Je sais que c’est un malade fragile et épuisé, il n’est que l’ombre, le fantôme de l’homme de mon souvenir. Cette gentillesse me bouleverse. Je me sens coupable de méchanceté car, en faisant ce voyage pour venir à son chevet, j’ai pesté intérieurement d’être en quelque sorte contraint à ce que je pensais être une corvée dont je me serais volontiers dispensé. Ce peut-il que, en si peu de temps, un homme puisse changer aussi radicalement en abdiquant toutes formes d’autorité.

Comment un homme que je croyais si dur, solide comme un roc, que je craignais, dont les réactions parfois violentes m’effrayaient, a t il pu devenir si faible et si fragile ? Est-ce là le lot de chacun d'entre nous, va-t-il rester comme cela, va-t-il guérir et redevenir ce qu’il était ?  Restera-t-il gentil comme aujourd’hui ?

Je me prends à espérer. C’est fini, il ne s’occupe plus de moi. Maman lui pose des questions sur sa maladie et il répond doucement, avec un ton dégagé, comme s’il était ailleurs, dans une sorte de rêve que je ne comprends pas.

Maman ouvre son cabas, elle en sort quelques pommes et deux oranges qu’elle dépose sur la petite table près de son oreiller. Il y a déjà un grand broc de verre transparent, vide, un bouquet de fleurs que sa belle sœur, la femme de Paulus, le frère de Léopold a déposé la veille, un verre à demi plein d’eau, le tout sur un petit napperon de dentelle blanche.

Maman ouvre la porte du petit meuble et y glisse discrètement une bouteille de vin non sans au préalable avoir attiré l’attention de son époux qui ne fait qu’un commentaire que sur le moment je n’ai pas compris. « C’est la fin ! »

Nous ne sommes restés qu’une heure à son chevet, j’ai trouvé le temps long à écouter le murmure des occupants de cette chambre.
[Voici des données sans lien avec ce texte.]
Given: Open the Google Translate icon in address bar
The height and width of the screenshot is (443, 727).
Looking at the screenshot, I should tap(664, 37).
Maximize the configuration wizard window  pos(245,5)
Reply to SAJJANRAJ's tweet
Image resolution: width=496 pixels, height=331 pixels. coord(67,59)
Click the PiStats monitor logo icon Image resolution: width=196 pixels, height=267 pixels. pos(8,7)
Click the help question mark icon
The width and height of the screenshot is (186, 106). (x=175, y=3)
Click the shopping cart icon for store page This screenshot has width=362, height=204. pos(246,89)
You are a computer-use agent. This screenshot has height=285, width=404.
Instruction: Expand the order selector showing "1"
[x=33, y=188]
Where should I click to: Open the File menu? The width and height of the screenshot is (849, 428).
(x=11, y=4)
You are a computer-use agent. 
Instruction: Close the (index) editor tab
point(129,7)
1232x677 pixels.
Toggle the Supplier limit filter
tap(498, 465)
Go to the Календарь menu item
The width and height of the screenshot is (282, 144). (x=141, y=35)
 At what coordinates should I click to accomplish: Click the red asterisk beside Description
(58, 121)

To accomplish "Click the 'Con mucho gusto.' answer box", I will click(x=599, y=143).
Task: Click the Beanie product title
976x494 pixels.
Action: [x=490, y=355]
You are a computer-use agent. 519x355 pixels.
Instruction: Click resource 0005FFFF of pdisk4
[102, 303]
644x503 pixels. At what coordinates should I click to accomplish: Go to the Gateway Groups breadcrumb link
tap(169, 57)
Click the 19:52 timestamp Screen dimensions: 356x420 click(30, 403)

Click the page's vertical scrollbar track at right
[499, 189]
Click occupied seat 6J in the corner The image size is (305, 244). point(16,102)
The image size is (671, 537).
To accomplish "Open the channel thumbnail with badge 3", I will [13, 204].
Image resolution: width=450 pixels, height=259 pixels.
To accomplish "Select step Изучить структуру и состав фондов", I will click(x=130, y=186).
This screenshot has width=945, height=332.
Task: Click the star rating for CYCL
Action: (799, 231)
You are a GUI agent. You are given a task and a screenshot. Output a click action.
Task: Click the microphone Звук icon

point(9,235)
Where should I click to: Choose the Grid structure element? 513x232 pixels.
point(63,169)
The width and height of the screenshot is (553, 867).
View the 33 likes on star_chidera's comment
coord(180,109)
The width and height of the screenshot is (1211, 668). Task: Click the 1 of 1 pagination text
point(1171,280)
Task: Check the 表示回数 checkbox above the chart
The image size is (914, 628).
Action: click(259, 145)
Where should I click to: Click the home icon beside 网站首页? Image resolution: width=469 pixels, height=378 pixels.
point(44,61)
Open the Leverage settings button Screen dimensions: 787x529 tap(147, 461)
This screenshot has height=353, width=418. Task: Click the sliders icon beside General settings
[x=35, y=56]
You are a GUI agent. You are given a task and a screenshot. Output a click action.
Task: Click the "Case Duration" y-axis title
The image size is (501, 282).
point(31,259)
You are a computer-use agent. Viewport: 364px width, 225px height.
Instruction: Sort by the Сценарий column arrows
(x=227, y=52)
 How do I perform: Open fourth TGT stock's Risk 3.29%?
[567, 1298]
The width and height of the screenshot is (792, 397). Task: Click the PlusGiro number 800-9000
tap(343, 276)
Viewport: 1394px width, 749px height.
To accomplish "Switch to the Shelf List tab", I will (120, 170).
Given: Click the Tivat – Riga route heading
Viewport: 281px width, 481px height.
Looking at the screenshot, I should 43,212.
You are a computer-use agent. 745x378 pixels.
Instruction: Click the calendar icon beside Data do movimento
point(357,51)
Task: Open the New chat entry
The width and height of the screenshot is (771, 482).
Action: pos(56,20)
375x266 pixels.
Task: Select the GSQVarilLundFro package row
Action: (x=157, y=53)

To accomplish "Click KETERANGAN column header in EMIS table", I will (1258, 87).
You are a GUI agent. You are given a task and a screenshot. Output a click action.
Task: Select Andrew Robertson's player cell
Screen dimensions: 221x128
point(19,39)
Lorsque, enfin, nous nous sommes retrouvés dehors, il m’a fallu un long moment pour retrouver une audition raisonnable et une respiration normale.

Les bruits sont assourdis, le bourdonnement de mes tympans ne me quitte qu’après une ultime compression de mes mâchoires en marchant dans la rue, en direction de la station de métro. La froidure du soir tombe, elle me fait frissonner. Mais est-ce bien le froid du dehors ou bien le froid qui m’étreint depuis un moment maintenant que je me remémore la visite rendue à mon beau-père ? Je suis heureux d’être sorti de ce lieu troublant. J’ai pris le bras de maman ainsi, je peux réfléchir sans me préoccuper des embûches du chemin. Je sais que l’on évolue, que l’on change d’idées, de formes, de physique, de voix et même de comportements. Je sais cela parce que, j’ai changé depuis mon arrivée à Paris.